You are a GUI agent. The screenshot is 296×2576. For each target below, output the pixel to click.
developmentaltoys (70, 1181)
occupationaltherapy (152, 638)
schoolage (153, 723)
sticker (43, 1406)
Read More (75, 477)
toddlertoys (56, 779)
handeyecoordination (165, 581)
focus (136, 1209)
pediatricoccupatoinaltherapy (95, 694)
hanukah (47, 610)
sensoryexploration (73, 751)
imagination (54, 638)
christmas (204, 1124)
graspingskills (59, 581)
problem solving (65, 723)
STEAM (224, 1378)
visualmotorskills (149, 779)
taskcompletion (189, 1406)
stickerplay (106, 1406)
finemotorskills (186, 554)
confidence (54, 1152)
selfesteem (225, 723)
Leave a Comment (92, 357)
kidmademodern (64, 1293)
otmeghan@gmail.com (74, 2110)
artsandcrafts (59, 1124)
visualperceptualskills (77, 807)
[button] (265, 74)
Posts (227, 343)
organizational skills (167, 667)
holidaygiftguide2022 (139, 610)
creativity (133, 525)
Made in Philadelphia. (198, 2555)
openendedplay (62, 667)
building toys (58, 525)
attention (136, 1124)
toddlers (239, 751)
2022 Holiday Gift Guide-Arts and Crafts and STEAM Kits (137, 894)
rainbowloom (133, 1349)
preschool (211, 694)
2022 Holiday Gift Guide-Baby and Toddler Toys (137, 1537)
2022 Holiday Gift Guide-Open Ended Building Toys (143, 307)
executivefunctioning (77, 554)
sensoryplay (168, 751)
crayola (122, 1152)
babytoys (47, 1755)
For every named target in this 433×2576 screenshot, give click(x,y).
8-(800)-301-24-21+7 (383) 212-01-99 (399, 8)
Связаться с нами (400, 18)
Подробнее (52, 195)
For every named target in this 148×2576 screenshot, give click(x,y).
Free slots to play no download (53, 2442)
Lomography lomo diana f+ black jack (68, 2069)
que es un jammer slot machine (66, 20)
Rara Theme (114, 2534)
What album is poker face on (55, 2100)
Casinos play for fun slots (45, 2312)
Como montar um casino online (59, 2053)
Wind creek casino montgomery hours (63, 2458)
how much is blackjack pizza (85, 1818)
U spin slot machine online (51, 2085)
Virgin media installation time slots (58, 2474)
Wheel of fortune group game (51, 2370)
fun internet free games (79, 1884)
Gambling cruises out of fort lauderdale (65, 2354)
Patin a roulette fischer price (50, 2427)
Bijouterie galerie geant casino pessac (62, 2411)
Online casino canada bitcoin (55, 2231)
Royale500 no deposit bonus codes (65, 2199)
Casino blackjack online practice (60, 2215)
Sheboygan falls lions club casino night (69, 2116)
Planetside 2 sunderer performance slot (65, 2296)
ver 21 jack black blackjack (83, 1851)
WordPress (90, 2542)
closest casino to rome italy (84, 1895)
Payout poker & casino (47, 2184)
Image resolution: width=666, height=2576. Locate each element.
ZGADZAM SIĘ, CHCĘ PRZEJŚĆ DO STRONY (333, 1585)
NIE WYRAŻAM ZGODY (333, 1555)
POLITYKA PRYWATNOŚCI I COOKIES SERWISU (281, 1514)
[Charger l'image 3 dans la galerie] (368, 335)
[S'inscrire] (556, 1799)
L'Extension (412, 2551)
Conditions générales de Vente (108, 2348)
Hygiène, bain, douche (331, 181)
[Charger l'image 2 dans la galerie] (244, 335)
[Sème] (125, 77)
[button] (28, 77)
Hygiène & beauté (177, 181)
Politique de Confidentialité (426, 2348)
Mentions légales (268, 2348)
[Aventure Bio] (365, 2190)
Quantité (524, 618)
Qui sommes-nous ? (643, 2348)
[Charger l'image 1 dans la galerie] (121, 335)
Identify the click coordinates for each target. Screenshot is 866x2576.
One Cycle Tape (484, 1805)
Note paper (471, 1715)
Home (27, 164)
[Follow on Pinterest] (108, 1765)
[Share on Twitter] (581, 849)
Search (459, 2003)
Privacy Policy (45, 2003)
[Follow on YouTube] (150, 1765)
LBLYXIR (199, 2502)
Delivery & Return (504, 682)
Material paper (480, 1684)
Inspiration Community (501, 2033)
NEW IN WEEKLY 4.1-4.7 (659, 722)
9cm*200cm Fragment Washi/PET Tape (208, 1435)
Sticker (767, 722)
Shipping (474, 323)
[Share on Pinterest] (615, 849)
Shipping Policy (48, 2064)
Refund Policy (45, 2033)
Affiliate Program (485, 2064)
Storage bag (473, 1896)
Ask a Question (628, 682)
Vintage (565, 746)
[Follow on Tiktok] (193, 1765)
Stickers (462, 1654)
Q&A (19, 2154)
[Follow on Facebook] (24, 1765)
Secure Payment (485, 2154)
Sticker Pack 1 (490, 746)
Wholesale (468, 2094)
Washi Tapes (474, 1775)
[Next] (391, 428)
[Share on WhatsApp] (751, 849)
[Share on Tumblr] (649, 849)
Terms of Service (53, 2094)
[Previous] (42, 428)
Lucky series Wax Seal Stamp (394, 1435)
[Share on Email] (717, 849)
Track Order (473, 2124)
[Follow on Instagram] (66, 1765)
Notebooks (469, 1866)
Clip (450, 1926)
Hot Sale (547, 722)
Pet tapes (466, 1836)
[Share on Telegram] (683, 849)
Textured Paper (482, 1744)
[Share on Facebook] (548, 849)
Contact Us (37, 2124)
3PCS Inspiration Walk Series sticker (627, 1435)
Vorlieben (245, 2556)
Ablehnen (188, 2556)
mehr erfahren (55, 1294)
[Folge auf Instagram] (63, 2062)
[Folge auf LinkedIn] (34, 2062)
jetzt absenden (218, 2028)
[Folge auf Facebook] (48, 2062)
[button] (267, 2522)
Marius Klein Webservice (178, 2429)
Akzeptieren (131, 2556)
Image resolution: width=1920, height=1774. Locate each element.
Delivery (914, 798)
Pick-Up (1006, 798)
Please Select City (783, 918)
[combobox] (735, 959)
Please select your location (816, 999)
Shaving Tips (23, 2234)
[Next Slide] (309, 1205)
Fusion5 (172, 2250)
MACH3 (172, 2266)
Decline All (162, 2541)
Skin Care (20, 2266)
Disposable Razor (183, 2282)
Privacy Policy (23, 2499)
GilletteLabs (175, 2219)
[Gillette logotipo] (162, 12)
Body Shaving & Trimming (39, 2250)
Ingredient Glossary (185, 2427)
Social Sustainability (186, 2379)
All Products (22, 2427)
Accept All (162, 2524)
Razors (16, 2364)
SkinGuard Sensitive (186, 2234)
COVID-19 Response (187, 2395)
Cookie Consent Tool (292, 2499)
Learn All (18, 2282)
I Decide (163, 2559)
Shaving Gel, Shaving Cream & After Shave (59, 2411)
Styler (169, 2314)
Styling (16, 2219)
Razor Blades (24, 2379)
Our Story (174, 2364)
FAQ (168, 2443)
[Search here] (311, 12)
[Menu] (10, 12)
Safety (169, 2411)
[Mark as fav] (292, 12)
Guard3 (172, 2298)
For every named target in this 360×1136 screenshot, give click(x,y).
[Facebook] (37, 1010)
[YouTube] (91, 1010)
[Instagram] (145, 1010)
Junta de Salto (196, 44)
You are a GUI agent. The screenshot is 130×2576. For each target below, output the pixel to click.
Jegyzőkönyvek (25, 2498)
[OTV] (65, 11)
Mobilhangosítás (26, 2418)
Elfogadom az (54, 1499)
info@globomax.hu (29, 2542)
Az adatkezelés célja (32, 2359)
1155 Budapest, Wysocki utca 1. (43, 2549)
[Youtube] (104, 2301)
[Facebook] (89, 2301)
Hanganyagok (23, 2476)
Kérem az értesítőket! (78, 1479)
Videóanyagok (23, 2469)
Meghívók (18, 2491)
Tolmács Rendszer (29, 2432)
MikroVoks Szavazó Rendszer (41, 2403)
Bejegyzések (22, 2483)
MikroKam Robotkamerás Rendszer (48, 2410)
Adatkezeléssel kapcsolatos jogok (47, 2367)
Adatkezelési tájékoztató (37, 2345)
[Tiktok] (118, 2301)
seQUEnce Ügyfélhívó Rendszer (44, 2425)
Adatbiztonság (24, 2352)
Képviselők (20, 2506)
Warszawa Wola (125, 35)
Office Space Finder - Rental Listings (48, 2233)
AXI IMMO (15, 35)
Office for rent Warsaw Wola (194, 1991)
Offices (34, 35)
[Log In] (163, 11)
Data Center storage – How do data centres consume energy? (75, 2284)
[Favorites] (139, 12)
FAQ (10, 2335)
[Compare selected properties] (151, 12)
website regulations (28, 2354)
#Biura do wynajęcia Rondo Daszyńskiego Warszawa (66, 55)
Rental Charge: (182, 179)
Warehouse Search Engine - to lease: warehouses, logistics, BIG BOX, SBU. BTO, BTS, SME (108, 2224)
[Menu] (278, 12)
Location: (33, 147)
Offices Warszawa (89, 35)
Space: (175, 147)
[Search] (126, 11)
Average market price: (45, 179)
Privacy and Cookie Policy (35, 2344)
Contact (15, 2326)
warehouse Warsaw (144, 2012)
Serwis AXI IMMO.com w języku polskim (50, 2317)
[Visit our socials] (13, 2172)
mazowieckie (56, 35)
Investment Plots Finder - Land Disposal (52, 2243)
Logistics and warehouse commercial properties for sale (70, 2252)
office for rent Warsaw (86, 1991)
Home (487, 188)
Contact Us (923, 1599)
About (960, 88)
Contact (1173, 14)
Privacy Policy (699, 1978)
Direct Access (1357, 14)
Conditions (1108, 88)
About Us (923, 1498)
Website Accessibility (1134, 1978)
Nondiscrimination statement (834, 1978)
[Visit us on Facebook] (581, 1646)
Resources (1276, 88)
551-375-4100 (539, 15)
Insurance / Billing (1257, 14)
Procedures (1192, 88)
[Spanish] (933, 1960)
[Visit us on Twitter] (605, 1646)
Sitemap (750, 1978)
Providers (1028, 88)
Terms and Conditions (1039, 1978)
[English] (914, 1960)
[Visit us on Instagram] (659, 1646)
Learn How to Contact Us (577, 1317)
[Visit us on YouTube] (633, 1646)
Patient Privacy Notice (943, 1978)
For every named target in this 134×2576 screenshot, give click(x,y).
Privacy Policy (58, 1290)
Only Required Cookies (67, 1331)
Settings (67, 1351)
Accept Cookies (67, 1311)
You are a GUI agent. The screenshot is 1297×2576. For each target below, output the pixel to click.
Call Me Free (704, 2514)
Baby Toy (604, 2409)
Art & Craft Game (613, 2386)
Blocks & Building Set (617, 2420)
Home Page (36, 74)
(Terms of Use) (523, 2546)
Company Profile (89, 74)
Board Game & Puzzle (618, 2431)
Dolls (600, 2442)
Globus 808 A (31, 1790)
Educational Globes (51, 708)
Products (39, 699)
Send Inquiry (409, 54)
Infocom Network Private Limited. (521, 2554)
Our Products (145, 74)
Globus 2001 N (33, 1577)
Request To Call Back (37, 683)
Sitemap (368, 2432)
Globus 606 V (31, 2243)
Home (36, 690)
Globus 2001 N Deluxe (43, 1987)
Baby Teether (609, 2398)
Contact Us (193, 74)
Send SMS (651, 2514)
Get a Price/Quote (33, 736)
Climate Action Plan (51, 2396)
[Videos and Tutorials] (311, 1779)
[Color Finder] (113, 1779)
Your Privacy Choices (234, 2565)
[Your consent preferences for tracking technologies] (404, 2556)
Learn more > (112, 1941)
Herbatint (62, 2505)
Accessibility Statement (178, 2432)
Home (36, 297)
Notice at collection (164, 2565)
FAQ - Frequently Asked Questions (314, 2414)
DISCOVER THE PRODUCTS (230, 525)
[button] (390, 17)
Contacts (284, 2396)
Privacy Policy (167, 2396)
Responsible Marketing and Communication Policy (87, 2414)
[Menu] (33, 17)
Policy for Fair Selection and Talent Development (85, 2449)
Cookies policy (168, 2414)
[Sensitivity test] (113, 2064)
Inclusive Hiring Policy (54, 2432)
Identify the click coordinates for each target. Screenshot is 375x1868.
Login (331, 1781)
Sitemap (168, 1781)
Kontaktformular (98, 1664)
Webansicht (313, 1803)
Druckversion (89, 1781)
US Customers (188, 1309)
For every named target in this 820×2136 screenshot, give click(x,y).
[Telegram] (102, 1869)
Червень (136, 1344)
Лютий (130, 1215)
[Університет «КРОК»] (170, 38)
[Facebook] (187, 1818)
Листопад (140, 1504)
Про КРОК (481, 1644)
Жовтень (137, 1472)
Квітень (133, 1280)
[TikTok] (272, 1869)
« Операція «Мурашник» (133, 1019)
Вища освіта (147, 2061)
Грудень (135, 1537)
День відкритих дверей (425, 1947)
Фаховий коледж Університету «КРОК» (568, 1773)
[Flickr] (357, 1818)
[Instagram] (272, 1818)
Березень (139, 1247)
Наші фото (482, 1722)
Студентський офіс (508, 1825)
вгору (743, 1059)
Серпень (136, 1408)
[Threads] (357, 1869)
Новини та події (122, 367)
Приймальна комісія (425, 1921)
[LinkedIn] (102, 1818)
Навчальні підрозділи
____
Provide only the number of lines above that contain the word "each".

### Task answer
7